Billing – Clio has great billing functionality along with the ability for clients to create a secure portal to view and pay bills. This is a good solution, and with mass billing functionality, is much improved. Clio also integrates with QuickBooks Online and Xero, so billing can be done through one of those packages. The drawback to Clio is that clients have to create a user ID to access the portal, whereas invoices can be sent out electronically from accounting software and paid online. When it comes to collecting money from clients, simpler is better. I also prefer the sorting and export functionality in Xero, so Xero is my preferred method if I am doing the billing for a law firm.

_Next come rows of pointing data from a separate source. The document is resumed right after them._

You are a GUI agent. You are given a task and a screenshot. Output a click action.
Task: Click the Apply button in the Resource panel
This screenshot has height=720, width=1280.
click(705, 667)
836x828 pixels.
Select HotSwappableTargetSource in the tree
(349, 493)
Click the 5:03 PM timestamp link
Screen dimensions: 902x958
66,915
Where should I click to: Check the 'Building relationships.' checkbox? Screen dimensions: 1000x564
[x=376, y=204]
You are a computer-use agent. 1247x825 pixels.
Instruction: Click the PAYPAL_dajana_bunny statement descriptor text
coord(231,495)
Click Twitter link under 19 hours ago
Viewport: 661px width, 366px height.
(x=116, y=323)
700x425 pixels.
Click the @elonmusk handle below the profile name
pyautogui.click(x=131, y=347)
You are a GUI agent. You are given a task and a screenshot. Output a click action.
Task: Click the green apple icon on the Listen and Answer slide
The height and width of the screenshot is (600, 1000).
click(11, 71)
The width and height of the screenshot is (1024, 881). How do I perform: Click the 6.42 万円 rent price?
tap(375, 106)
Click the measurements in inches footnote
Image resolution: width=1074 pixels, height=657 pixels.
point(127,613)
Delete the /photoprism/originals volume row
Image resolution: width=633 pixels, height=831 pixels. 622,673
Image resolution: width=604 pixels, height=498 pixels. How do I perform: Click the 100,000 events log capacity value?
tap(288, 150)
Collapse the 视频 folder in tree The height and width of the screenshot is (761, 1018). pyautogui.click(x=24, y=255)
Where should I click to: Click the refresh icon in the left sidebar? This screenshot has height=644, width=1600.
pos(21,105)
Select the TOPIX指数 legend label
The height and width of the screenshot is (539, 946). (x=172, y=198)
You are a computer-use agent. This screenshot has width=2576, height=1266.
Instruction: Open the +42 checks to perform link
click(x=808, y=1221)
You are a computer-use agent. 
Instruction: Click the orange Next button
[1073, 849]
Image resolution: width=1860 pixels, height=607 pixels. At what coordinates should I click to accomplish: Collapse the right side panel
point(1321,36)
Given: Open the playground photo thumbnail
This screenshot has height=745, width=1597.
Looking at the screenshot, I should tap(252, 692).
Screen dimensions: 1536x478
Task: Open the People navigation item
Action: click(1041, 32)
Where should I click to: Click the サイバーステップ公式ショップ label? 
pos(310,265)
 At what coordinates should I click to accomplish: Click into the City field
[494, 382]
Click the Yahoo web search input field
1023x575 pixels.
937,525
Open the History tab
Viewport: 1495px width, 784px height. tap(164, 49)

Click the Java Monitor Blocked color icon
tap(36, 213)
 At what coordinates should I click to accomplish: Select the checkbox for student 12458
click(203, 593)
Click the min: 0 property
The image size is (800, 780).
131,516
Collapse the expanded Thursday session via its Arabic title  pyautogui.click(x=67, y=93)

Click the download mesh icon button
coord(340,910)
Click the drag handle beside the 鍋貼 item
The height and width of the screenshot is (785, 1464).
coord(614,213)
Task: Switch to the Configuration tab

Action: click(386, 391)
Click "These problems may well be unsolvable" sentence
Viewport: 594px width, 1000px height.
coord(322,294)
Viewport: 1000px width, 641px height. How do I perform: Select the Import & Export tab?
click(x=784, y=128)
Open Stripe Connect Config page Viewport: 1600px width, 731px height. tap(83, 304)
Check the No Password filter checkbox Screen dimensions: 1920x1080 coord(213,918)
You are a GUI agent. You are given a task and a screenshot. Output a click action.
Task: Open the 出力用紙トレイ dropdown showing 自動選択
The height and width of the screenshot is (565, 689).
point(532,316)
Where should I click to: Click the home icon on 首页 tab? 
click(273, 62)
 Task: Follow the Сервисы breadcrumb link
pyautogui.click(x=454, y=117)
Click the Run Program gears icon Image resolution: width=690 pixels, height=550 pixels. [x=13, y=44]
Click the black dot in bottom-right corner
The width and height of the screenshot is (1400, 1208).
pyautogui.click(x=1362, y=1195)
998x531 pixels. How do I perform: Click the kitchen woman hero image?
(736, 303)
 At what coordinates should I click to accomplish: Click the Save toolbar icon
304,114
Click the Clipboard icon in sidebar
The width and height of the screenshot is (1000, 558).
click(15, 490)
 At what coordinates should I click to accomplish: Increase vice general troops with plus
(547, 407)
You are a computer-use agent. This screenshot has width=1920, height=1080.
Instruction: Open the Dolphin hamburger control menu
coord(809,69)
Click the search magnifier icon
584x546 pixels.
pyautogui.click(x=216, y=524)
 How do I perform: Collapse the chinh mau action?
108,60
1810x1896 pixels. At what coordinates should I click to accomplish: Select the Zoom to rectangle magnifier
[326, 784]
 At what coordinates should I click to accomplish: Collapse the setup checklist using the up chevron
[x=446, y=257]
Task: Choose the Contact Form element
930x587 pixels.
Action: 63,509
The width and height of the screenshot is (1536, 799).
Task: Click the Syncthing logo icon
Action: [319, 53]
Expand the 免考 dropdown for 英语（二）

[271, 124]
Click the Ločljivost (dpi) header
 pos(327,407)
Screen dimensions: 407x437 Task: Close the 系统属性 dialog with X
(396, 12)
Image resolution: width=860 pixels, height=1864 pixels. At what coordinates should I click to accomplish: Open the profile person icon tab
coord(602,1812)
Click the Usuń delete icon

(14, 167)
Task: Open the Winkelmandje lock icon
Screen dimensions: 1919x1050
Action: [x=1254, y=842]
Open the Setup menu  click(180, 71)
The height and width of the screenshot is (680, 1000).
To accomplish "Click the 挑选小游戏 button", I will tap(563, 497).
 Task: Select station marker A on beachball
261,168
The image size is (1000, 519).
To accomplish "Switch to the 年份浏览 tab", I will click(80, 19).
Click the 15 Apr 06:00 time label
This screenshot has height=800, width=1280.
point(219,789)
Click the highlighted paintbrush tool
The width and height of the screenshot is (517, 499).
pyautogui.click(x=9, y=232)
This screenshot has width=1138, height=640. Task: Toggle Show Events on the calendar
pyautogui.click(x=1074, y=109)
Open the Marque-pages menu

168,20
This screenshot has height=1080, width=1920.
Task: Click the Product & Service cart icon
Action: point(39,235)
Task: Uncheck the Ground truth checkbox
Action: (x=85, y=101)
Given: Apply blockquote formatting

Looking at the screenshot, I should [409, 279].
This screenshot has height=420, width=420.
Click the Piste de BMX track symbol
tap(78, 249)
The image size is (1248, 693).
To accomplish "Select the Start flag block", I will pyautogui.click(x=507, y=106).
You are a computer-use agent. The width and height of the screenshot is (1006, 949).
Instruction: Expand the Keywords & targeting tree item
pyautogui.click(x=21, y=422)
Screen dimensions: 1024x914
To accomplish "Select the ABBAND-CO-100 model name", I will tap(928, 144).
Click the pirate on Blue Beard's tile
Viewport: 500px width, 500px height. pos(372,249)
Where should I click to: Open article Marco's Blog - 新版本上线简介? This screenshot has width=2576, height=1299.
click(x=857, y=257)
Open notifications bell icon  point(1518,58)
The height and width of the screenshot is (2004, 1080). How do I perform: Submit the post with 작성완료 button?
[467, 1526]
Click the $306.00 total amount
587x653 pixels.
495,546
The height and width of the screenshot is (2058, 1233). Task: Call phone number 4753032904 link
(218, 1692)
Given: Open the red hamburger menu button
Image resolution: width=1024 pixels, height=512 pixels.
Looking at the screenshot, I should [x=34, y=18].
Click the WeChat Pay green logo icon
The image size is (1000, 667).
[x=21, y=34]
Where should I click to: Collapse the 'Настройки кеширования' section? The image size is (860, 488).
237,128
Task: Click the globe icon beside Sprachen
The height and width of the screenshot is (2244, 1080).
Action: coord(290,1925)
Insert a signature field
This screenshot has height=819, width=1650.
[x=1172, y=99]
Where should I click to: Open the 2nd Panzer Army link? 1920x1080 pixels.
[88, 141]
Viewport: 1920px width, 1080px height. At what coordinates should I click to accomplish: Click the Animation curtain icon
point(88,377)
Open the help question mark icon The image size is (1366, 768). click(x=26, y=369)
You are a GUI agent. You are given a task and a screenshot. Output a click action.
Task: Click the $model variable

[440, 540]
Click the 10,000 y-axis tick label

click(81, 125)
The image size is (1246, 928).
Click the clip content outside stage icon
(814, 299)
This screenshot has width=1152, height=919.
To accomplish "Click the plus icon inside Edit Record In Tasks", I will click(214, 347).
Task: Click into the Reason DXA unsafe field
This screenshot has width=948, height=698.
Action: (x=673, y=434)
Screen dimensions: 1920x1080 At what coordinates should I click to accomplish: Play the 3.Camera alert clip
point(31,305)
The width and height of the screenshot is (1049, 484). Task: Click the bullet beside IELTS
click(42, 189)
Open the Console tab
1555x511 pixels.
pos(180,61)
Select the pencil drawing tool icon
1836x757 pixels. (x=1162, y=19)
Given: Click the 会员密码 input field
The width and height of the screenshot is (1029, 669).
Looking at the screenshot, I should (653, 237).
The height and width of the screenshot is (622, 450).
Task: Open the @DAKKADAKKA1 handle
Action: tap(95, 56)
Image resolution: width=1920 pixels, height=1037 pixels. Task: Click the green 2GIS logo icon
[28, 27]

Banks – I prefer larger banks. There is nothing like having everything automated, and then finding out that the regional bank used by the law firm doesn’t integrate with the GL package or Hubdoc, or doesn’t have check images available. I would rather poke a sharp stick in my eye than have to get accountant access to a bank account, download CSV files, upload them to the accounting software, and then have questions about the payees and proper classification for manual checks. Don’t underestimate the importance of selecting a bank with modern capabilities to maximize the accountant’s efficiency and minimize questions and back-and-forth between the accountant and attorney.
Credit Card Processor – There are several processors who know how to handle fees for an IOLTA account and offer competitive rates, an important consideration when people tend to pay large retainers or bills using a credit card. LawPay is one that is well known. I have also worked with SignaPay who has very competitive rates and several solutions including virtual terminals and functionality specific for law firms coming at the end of 2015. As the accountant, if I can influence the law firm away from a processor that isn’t law firm friendly, I will, both to save time for me and to implement safeguards against shortfalls in the IOLTA.
General Ledger Package – The selection of a GL package is driven by all of the selections to the preceeding considerations. Even if the firm is using Clio because it does all kinds of cool stuff, it’s definitely won’t do as an accounting package! The attorney who tries to manage the firm using a checkbook and Clio will run into trouble sooner or later.
Although I prefer working in Xero, there are some instances where QBO is a better option. One example is if the law firm is using a smaller bank that doesn’t have a reliable feed into Xero, I would look to QBO who doesn’t need to rely on Yodlee feeds for bank interfaces. Another example, is if there is a high volume of clients with monies in trust and the client wanted to maintain trust accounting in the accounting package rather than in Clio, Xero or QBO might not be the best option. In that case, I would get a separate subscription to either software package and maintain trust accounting as a separate entity. If trust accounting can easily be managed in the company’s accounting file, I love the reports that Xero produces; they are so clean and clear.